Gemessen daran ist die in der Regelung des § 15 Abs. 6 BJagdG i.V.m. Ziffer 22.1.6 AB-NJagdG zu Tage tretende Differenzierung zwischen Ausländerinnen bzw. Ausländern und deutschen Staatsangehörigen sachlich gerechtfertigt. Denn Personen, die über einen Jagdschein verfügen, müssen hierzu besonders geeignet sein, da sie durch einen Jagdschein unter anderem die Möglichkeit erhalten, Waffen zu benutzen (vgl. § 13 Abs. 3 - 6 des Waffengesetzes - WaffG) sowie Wild aufzusuchen, nachzustellen, zu erlegen und zu fangen (vgl. § 1 Abs. 5 BJagdG). Inhaber eines Jagdscheins müssen deshalb Kenntnisse der jagdlichen Gegebenheiten, unter anderem das Jagdrecht, das jagdbare Wild und die bei der Jagdausübung zu beachtenden naturschutzrechtlichen Vorschriften, nachweisen. Es ist angesichts dessen verhältnismäßig, wenn der Gesetzgeber an den Erwerb des Jagdscheins hohe Anforderungen durch entsprechende Prüfungen stellt. Dass er dabei die Möglichkeit vorsieht, dass Ausländerinnen bzw. Ausländer von der Ablegung bestimmter Prüfungen befreit werden können, soweit diese eine gleichwertige, im Ausland absolvierte Prüfung nachweisen, begründet keine ungerechtfertigte Ungleichbehandlung deutscher Staatsangehöriger. Vielmehr strebt der Gesetzgeber auf diese Weise eine Gleichbehandlung von Ausländerinnen und Ausländern mit deutschen Staatsangehörigen an, indem er tatsächlich bestehende Hindernisse für den Erwerb eines Jagdscheins in Deutschland, insbesondere die sprachliche Barriere und die weite Entfernung zwischen Wohnsitz und Prüfungsort, durch modifizierte Anforderungen abbaut, was sachlich gerechtfertigt ist (vgl. Bay. VGH, Urteil vom 20. Oktober 1994 - 19 B 94.1271 -, Rn. 27, juris; VG Schleswig, Urteil vom 25. Juni 2002 - 7 A 222/00 -, Rn. 21, juris; VG Hamburg, Urteil vom 18. März 2015 - 4 K 3351/14 -, Rn. 36, juris). Dass der Gesetzgeber dies durch den Begriff "Ausländerjagdschein" in § 15 Abs. 6 BJagdG typisiert, liegt im Rahmen seiner Gestaltungsfreiheit.

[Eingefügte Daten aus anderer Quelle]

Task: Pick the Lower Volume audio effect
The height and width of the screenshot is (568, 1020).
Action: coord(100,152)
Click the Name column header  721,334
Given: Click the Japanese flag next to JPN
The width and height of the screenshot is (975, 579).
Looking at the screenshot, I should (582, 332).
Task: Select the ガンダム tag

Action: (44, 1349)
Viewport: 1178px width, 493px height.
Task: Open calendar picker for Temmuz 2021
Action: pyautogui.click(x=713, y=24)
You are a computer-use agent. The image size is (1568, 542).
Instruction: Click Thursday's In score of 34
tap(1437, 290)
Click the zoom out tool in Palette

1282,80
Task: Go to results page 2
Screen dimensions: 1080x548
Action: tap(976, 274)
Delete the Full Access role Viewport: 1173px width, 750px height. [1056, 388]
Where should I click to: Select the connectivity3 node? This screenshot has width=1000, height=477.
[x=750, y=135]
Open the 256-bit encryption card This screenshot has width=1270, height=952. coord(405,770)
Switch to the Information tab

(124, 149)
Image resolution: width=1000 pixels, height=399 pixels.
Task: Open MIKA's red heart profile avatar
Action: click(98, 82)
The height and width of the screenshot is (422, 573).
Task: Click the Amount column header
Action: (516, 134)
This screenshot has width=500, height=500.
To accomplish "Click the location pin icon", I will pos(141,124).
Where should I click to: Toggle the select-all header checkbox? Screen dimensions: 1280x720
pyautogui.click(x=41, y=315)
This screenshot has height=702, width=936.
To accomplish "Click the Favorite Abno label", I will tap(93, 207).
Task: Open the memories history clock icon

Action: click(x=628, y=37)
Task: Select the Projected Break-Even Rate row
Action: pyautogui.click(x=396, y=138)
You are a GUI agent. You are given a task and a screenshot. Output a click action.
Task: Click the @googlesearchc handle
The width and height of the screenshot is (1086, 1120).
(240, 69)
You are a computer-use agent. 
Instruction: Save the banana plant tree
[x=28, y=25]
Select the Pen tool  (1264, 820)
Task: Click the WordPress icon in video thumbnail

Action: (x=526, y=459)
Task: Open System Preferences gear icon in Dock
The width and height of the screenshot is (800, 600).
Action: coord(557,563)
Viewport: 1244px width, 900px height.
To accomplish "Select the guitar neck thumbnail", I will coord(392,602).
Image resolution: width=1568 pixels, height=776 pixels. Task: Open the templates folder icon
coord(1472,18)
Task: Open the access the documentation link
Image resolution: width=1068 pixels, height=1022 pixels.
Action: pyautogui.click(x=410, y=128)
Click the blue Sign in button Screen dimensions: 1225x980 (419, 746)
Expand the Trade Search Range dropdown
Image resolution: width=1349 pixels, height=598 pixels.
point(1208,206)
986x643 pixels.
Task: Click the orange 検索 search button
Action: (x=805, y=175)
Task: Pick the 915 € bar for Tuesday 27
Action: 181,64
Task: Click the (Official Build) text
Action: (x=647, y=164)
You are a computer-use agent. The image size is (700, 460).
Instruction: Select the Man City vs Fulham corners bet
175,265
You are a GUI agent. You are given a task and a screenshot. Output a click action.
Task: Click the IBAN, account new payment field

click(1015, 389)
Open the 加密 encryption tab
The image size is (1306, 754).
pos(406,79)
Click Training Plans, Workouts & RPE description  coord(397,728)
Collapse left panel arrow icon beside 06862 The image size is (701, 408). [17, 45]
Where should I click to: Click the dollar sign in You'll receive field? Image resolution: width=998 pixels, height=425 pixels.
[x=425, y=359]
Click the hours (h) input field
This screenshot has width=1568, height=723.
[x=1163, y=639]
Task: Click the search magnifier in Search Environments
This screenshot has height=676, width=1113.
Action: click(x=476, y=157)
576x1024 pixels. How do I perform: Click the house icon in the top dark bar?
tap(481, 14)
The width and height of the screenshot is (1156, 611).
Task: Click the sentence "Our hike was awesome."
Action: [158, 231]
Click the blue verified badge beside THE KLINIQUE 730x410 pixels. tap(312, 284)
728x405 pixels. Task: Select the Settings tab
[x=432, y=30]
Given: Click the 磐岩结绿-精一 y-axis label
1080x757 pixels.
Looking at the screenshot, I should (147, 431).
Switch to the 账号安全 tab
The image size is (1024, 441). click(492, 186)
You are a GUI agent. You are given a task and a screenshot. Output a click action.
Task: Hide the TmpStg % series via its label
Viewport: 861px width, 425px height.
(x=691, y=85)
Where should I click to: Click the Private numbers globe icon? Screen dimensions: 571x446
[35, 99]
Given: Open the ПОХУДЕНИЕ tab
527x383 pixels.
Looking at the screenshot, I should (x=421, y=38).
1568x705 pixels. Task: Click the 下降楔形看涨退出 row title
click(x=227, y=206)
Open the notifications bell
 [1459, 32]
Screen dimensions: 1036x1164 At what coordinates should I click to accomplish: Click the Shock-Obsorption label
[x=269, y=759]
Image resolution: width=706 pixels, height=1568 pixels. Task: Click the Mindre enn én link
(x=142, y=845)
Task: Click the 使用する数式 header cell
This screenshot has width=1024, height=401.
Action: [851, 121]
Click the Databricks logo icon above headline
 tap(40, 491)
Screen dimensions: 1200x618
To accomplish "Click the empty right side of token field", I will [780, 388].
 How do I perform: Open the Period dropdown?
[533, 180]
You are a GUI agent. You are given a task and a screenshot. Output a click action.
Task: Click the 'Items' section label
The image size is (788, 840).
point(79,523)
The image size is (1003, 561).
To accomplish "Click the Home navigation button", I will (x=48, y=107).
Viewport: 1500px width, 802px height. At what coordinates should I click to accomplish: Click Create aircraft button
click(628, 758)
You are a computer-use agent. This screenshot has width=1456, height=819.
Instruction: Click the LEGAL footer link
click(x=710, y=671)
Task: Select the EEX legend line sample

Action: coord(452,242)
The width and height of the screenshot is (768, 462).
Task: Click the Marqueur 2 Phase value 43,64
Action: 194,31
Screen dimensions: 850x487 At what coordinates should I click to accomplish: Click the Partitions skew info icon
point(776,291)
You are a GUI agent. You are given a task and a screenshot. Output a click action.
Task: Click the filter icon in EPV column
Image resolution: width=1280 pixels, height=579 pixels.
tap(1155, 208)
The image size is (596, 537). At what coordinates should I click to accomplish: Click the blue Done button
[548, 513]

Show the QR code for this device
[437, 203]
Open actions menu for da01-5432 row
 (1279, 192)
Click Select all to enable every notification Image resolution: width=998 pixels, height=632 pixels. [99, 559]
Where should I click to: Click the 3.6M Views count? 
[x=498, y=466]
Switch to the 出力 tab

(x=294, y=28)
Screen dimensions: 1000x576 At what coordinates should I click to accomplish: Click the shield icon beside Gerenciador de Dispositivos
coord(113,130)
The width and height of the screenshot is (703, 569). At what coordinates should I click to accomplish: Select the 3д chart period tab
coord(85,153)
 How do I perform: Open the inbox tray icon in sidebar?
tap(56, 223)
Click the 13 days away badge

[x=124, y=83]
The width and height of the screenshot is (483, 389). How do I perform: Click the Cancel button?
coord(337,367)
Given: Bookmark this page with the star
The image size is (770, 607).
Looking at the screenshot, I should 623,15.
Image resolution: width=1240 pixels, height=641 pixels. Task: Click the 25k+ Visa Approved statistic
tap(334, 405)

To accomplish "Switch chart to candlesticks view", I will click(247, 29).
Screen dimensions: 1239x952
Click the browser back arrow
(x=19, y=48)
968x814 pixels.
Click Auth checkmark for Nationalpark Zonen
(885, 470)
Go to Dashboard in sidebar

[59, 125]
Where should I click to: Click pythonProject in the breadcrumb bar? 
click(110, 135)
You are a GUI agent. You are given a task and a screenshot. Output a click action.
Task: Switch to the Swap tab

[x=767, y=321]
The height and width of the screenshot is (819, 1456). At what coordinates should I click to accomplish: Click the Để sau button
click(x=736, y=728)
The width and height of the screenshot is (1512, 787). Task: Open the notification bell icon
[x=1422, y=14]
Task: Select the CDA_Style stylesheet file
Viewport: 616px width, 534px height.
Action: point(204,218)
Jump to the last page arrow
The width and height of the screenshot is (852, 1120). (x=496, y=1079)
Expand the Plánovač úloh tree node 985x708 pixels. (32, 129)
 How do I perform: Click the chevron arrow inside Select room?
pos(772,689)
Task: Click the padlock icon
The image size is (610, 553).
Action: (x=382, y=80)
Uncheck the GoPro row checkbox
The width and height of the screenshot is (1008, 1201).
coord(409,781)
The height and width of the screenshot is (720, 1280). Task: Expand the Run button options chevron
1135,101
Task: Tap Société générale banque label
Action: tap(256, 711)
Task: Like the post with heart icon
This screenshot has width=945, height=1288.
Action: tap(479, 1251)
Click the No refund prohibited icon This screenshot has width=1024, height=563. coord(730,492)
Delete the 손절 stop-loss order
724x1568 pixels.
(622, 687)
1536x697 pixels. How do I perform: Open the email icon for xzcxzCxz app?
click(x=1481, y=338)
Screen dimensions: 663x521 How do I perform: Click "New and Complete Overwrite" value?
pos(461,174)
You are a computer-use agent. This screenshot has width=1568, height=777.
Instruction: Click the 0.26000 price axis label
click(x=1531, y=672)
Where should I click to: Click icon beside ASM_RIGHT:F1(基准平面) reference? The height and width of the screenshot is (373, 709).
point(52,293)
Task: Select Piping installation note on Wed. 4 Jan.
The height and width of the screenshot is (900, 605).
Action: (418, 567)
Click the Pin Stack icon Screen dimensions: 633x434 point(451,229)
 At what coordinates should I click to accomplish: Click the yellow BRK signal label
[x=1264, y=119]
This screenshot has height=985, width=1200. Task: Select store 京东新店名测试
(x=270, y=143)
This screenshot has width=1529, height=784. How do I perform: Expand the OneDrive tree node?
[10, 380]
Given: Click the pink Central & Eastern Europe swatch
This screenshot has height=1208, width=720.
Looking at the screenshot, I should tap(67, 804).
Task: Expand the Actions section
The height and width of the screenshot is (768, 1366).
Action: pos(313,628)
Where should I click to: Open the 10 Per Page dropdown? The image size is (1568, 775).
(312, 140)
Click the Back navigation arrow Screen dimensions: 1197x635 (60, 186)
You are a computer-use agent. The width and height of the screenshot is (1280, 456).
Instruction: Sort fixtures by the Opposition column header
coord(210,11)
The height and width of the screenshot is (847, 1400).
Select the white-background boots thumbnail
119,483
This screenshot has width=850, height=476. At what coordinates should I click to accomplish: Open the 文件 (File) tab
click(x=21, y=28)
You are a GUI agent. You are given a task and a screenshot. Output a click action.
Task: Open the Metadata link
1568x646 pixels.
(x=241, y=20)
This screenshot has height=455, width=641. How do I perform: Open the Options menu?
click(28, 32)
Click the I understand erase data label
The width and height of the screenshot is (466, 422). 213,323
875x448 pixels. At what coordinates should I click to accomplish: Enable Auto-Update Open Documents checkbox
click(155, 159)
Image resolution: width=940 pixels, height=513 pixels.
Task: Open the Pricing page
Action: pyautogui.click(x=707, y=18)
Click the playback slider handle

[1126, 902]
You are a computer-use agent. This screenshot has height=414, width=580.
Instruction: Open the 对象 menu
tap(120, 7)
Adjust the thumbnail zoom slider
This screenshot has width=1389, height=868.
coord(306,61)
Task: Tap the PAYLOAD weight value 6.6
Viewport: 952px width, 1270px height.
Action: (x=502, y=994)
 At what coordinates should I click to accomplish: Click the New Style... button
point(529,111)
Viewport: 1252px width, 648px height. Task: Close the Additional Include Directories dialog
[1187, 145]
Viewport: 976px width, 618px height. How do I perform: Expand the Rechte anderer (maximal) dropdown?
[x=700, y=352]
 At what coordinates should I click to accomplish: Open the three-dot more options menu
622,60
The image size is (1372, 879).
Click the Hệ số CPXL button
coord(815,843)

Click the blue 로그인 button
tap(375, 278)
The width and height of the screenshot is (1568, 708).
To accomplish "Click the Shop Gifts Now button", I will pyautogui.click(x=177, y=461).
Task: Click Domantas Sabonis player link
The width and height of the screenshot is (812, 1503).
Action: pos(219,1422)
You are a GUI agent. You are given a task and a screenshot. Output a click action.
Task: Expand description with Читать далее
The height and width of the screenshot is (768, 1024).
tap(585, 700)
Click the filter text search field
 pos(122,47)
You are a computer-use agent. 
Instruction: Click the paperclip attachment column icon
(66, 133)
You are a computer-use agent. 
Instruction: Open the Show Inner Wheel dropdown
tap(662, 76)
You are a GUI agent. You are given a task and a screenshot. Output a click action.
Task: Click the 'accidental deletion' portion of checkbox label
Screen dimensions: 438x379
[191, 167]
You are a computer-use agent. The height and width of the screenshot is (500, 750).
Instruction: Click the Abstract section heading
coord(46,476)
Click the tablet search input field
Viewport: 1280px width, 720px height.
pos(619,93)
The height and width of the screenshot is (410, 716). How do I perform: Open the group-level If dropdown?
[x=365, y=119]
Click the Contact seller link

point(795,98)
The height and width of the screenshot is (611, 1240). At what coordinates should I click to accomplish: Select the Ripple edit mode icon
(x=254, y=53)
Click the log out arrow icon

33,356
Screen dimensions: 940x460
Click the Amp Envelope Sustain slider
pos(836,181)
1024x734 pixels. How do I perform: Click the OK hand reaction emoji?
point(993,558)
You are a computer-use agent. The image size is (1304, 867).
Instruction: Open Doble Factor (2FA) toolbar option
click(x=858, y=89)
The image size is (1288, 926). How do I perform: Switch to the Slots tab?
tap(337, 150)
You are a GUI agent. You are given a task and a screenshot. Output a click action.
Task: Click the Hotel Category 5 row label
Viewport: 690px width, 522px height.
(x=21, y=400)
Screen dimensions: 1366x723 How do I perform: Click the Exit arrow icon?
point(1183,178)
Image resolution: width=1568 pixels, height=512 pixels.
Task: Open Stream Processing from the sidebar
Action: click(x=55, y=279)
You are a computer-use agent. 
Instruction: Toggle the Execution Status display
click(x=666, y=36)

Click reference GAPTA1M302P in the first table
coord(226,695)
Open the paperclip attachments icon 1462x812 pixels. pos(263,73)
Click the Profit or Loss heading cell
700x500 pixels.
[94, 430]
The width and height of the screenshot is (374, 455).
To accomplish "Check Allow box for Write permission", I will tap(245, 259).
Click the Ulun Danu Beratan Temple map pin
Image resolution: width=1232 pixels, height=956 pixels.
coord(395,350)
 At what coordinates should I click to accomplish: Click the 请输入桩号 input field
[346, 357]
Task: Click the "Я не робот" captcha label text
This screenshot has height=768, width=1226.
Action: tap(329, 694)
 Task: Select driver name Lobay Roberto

Der Beklagte verstieß durch die Ablehnung des beantragten Ausländerjagdscheins im angegriffenen Bescheid bei der Anwendung von § 15 Abs. 6 BJagdG i.V.m. Ziffer 22.1.6 AB-NJagdG nicht gegen den Gleichbehandlungsgrundsatz des Art. 3 Abs. 1 GG. Ebenso wie der Gesetzgeber ist auch die einzelne Behörde verpflichtet, in ihrem Handeln die Grundrechte Betroffener zu berücksichtigen (Art. 1 Abs. 3 GG). Dabei kann es grundsätzlich auch bei der Anwendung einer verfassungskonformen Norm zu einem Grundrechtsverstoß kommen. Derartiges lag in diesem Fall jedoch nicht vor. Dass der Beklagte den Kläger nicht als Ausländer ansah, entsprach dem - bereits zuvor ausgeführten - etablierten Begriffsverständnis, nach dem Ausländer nicht ist, wer neben der deutschen Staatsangehörigkeit über weitere Staatsangehörigkeiten verfügt. Im Fall des Klägers lagen auch die zuvor beschriebenen tatsächlichen Hindernisse für den Erwerb eines Jagdscheins in Deutschland, nämlich Sprachbarriere und weite Entfernung zwischen Wohn- und Prüfungsort (vgl. VG Schleswig, Urteil vom 25. Juni 2002 - 7 A 222/00 -, Rn. 23, juris), nicht vor. Der Kläger lebt seit Anfang der 1970er Jahre in Deutschland und kann sich angesichts seiner Einbürgerung auch ausreichend in deutscher Sprache artikulieren. Es war ihm deshalb möglich und zumutbar, die Prüfungen für den Erwerb eines Jagdscheins in Deutschland zu absolvieren, die für alle deutschen Staatsangehörigen gelten.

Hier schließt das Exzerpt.